-- THE DATA follows --
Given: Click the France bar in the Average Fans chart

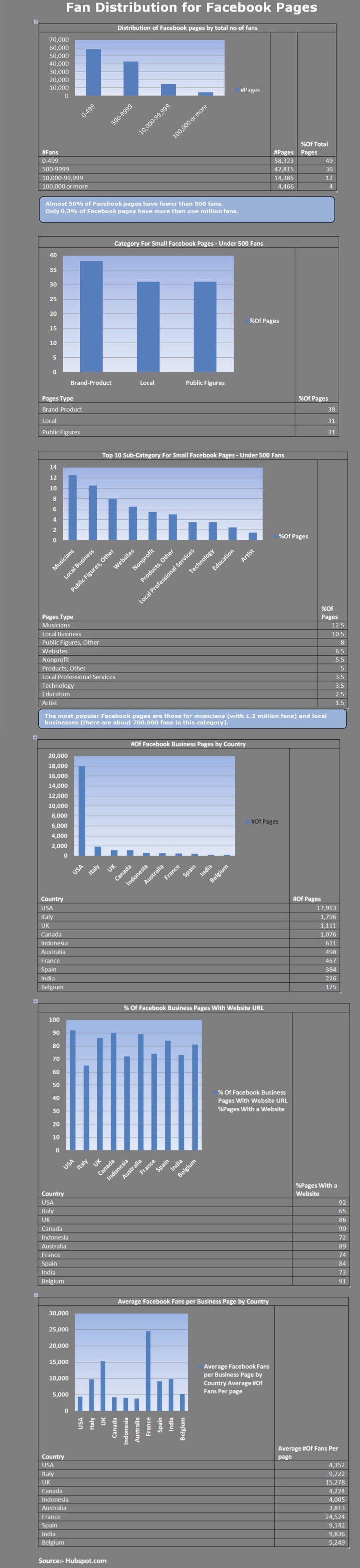Looking at the screenshot, I should coord(148,1370).
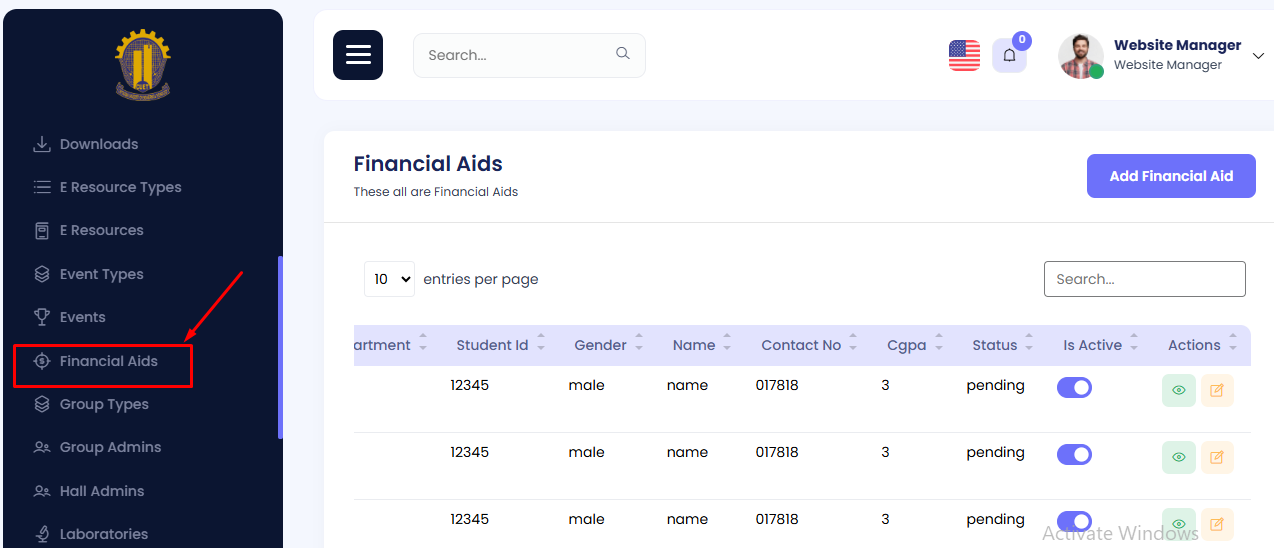Go to Laboratories in sidebar
This screenshot has height=548, width=1274.
(x=103, y=534)
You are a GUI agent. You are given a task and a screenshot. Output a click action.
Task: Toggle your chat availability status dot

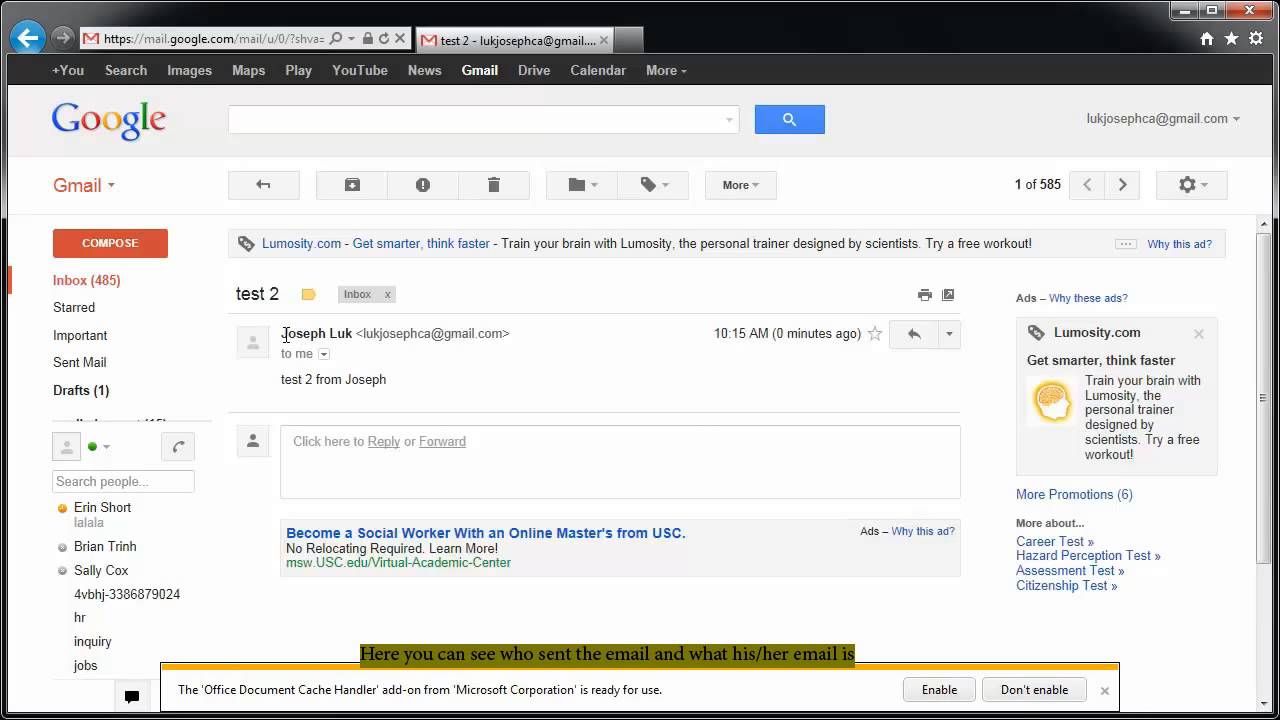[x=94, y=446]
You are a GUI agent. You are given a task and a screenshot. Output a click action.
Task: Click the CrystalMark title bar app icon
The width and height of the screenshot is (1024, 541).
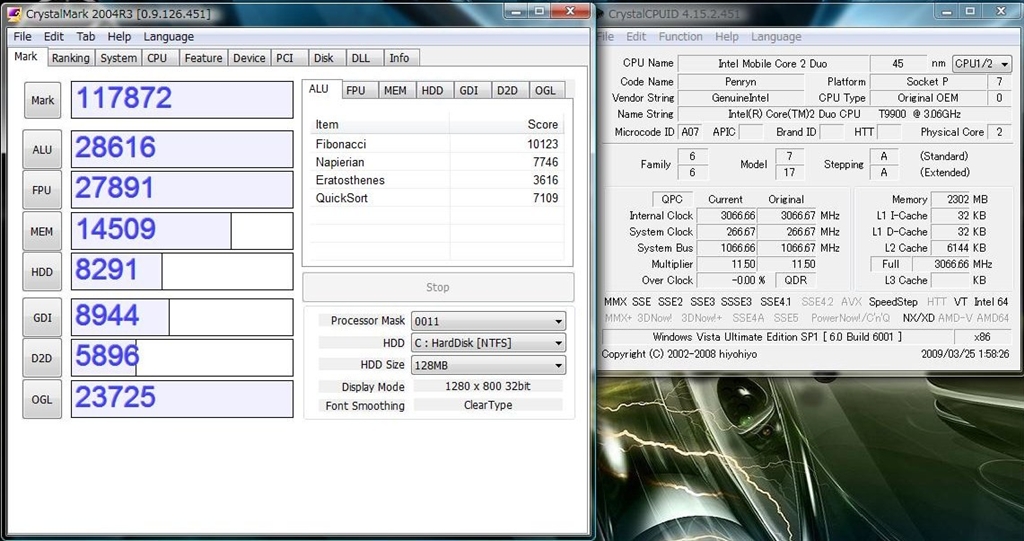pos(14,13)
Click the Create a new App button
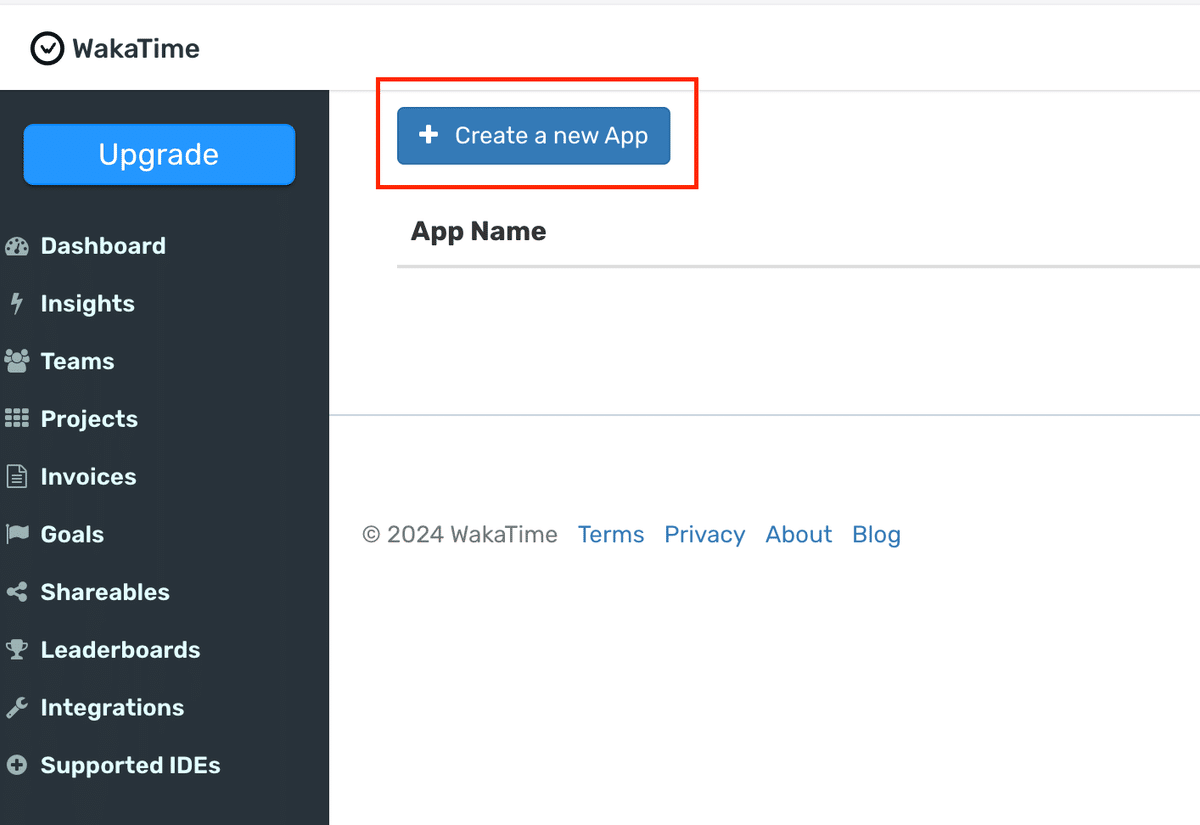The width and height of the screenshot is (1200, 825). [533, 135]
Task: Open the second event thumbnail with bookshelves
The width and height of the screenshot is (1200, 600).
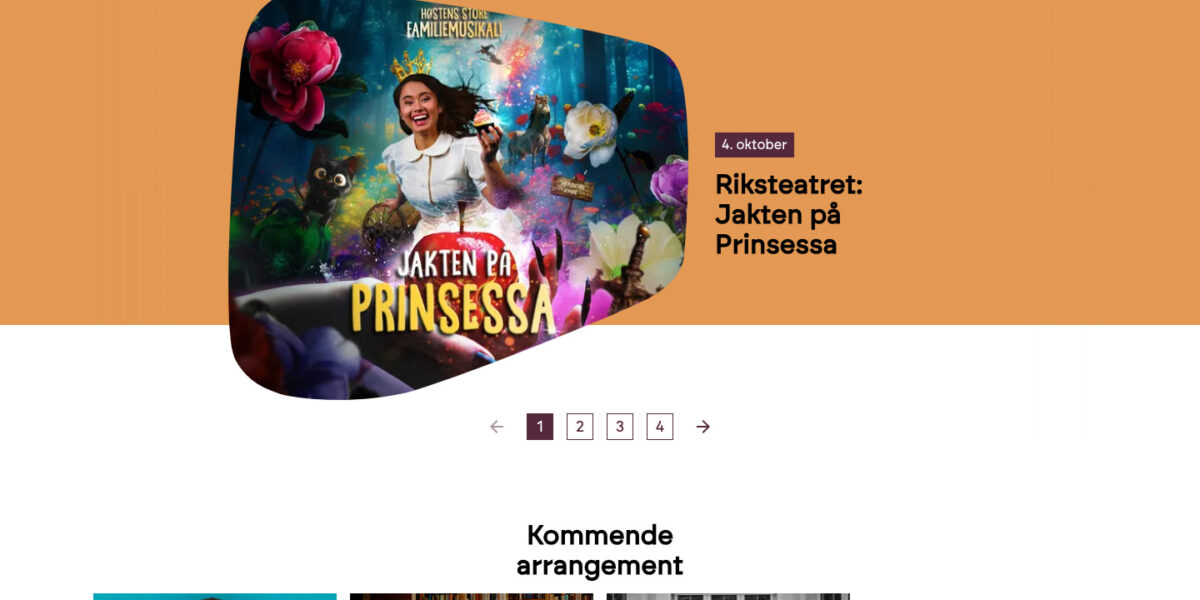Action: 471,597
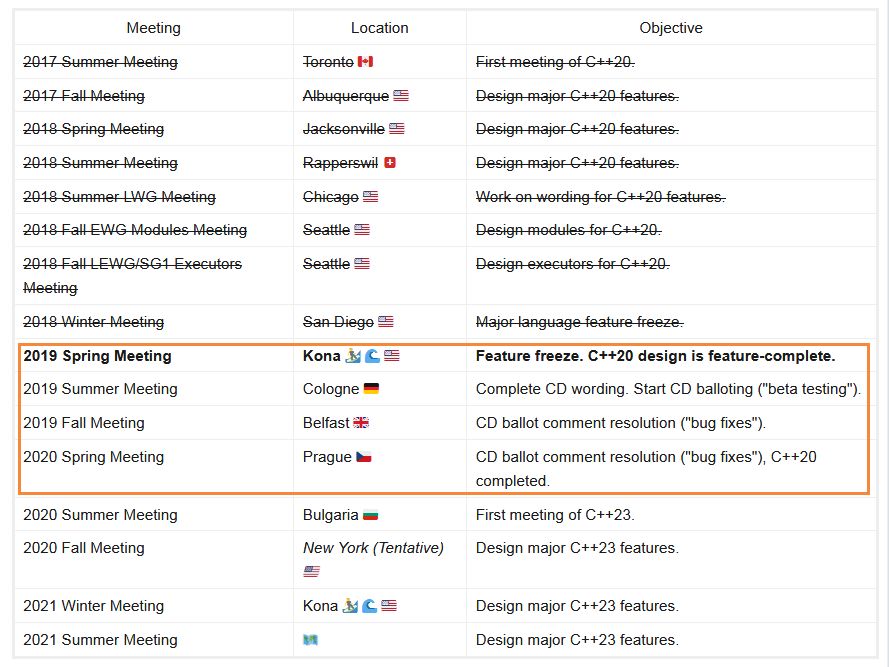Click the world map icon in 2021 Summer row
The height and width of the screenshot is (667, 889).
(x=310, y=640)
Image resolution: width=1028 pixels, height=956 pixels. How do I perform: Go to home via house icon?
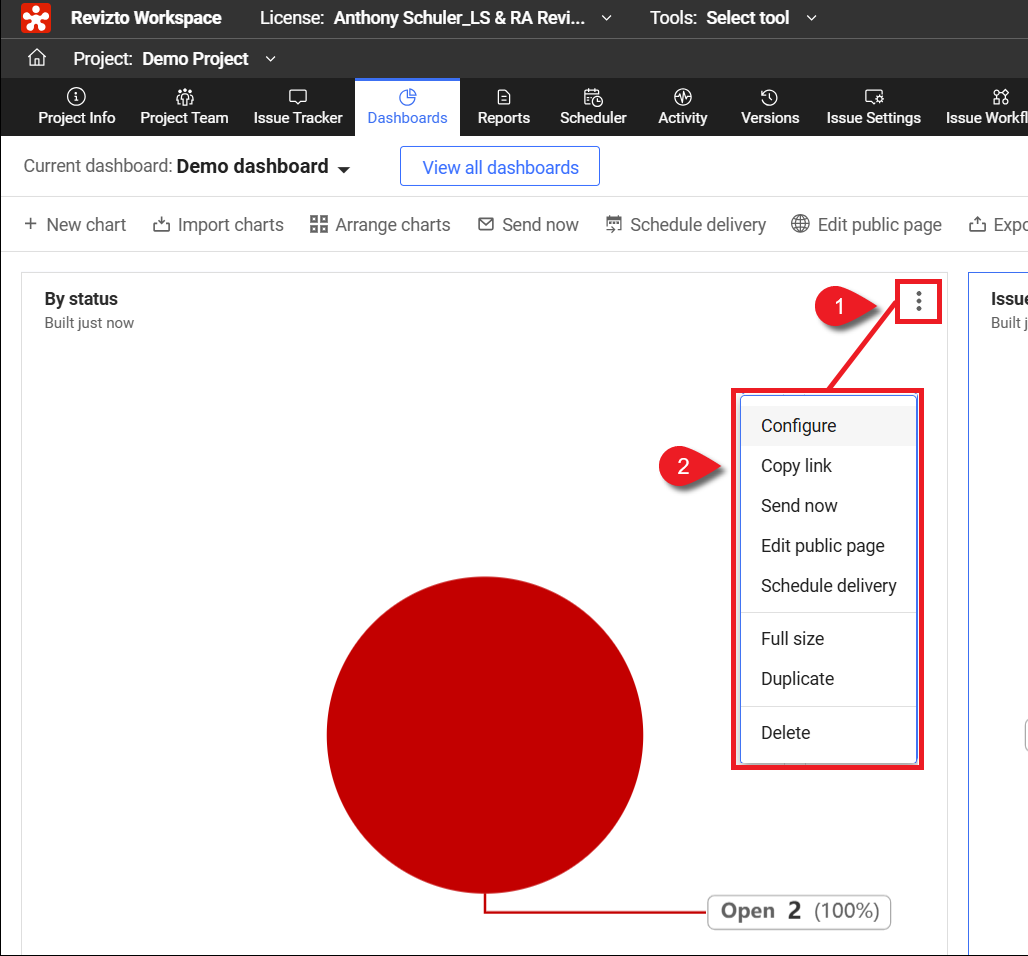click(37, 58)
-- THE DATA concluded --
- ABOUT THIS EXERCISE: Would you restate, word for word, the lines from the one holding "Task: Toggle your" through the end of the material above? Omit the pictures.

- EXERCISE ANSWER:
Task: Toggle your chat availability status dot

[x=94, y=446]
You are a GUI agent. You are given a task and a screenshot. Output a click action.
Task: Click the CrystalMark title bar app icon
The width and height of the screenshot is (1024, 541).
pos(14,13)
Click the Create a new App button
The width and height of the screenshot is (1200, 825). [533, 135]
Task: Open the second event thumbnail with bookshelves
The width and height of the screenshot is (1200, 600).
Action: 471,597
Click the world map icon in 2021 Summer row
The height and width of the screenshot is (667, 889).
(x=310, y=640)
Image resolution: width=1028 pixels, height=956 pixels. How do I perform: Go to home via house icon?
click(37, 58)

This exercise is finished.